I’ve been to Tortilla West many times since they opened several years ago, and I don’t believe I’ve ever not liked a dish, until this pork. So I’m sure I’ll be back – the food is generally outstanding, the prices are reasonable and the service is fast and friendly.
I’m taking a class at The Muse, a local writer’s center that offers writing and photography workshops. This is my third class there. This time, I’m taking “Expressions in Food” taught by Patrick Evans-Hylton, food and wine editor of Hampton Roads Magazine and a well-known local food writer and TV and radio personality.
Cooking, gardening and photography are some of my passions, along with writing, which is why I started this food blog years ago. But I haven’t been as consistent with it as I would like, so I signed up for this class, hoping for inspiration and feedback.
I also really enjoy the people and the atmosphere at The Muse, so this keeps me coming back there, as well 🙂
So, for the first class on Oct. 16, Patrick, my classmates and I all brought a dish to share, as well as cameras to record the yummies and paper and pen to record the aromas and flavors.
Classmates photographing yummies during class
Becky brought cinnamon bread, caraway bread and stewed apples. The stewed apples in particular stirred fun memories for me. Whenever I have homemade stewed apples or applesauce, I think of visiting my great-grandmother Frances on the farm in Monroe, Mich., when I was growing up. She was famous (to me as a child, at least) for peeling apples, freshly picked from the tree out front, with one long peel. I’ve never been able to accomplish this.
Cinnamon bread, caraway bread and stewed apples
My offering was a tasty treat I’ve made a few times now – Honey-Rosemary Scones with Goat Cheese. This recipe is from a book I won in an online contest a few years ago.

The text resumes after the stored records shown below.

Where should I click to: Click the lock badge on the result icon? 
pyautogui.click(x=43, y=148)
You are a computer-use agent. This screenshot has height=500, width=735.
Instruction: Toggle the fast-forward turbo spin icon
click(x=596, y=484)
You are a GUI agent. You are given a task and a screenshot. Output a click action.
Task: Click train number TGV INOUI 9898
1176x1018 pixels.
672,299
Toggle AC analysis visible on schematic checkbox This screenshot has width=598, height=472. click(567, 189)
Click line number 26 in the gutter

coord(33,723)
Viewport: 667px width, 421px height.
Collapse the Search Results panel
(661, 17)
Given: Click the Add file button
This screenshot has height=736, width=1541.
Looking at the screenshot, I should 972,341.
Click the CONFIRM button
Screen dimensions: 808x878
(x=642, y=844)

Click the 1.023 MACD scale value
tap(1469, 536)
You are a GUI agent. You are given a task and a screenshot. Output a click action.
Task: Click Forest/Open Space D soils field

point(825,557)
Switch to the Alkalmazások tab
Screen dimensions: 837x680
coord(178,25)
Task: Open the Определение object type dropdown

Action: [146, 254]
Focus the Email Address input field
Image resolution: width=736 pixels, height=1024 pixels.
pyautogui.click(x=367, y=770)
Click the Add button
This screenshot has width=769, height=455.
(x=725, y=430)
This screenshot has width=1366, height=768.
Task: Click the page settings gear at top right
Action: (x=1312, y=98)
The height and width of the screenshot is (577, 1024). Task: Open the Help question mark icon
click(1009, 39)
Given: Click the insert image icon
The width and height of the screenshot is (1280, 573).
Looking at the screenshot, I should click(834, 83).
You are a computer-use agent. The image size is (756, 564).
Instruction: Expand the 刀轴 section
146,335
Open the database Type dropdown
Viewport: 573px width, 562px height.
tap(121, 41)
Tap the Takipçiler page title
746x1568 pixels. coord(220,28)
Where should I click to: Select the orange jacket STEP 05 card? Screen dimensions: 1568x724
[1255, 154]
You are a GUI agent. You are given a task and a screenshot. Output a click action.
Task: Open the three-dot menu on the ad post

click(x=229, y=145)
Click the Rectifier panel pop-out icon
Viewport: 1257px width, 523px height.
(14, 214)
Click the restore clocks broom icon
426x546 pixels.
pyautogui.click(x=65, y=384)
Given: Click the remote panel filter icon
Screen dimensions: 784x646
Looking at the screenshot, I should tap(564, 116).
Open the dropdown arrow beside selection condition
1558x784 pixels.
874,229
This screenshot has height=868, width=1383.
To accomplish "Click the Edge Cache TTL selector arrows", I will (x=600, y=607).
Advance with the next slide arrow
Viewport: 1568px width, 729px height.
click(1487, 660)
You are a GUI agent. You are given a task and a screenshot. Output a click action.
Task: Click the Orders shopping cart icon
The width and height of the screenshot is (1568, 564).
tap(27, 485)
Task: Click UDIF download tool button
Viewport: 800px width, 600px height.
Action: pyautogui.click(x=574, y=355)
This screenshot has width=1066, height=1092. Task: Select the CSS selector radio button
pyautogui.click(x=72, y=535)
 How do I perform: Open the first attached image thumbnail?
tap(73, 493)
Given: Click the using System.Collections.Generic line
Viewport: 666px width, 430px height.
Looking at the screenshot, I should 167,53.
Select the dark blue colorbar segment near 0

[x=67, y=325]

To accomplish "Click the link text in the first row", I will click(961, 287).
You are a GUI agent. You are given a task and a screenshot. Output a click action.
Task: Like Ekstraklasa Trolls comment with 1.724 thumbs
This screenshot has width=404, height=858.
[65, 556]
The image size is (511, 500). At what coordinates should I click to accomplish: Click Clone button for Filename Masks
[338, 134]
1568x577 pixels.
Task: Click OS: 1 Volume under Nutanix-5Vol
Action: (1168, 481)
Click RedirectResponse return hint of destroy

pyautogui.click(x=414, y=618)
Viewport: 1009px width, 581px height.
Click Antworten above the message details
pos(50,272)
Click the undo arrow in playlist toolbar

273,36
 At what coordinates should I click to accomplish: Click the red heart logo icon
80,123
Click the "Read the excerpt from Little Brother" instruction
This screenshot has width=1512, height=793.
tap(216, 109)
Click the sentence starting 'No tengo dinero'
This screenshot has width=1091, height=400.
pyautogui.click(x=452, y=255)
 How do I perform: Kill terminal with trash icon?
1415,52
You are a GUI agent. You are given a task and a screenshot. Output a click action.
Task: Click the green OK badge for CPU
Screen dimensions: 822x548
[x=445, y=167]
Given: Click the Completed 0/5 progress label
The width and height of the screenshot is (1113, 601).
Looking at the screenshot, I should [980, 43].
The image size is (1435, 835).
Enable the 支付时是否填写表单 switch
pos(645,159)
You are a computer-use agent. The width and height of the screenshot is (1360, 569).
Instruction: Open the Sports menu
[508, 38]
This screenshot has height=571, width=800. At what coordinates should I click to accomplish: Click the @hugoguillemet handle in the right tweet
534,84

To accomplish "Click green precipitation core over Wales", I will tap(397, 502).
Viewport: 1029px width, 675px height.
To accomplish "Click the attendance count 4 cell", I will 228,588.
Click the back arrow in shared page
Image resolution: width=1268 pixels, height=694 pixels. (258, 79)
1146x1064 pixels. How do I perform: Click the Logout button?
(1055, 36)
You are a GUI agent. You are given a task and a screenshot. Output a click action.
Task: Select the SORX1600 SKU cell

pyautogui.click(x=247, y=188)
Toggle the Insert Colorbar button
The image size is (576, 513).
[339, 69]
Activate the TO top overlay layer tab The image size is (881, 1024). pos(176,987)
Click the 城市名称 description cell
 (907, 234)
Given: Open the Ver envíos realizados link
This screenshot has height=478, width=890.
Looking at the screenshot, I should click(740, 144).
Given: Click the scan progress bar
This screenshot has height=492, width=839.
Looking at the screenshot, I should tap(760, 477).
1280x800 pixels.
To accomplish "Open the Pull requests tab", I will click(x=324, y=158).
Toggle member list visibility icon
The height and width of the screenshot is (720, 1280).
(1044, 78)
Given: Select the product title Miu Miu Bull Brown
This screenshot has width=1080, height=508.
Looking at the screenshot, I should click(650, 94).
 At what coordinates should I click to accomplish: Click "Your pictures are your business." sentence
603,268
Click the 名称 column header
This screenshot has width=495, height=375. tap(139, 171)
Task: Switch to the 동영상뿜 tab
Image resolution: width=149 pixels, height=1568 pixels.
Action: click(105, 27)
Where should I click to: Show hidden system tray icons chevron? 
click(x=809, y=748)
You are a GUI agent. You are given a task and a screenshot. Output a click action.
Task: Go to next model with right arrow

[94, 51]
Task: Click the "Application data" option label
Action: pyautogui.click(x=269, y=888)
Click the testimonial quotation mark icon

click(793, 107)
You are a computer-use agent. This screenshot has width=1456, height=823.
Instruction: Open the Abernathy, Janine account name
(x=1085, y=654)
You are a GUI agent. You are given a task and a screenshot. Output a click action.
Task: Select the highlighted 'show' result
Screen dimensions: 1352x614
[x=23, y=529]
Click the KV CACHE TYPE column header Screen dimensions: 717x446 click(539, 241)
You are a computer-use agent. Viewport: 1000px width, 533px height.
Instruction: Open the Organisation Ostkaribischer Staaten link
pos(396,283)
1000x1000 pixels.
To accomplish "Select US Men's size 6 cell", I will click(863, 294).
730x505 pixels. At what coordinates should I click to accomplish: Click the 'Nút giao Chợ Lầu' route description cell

I love the unusual combination of the sweet honey, a gift from our friend and Portsmouth beekeeper Paul, and the savory rosemary, from our garden.
Honey-Rosemary-Goat Cheese Scones
Patrick also encouraged us to purchase a few books to use as resources in the class; I picked these:
- The Describer’s Dictionary
- The New Food Lover’s Companion
- Will Write for Food: The Complete Guide to Writing Cookbooks, Blogs, Reviews, Memoir, and More
The first class was a lot of fun, and I’ve blogged more in the last two weeks than I did in the last month. And I have more food-related reading materials (as if I need more, but hey …). I think I’m gonna like this class.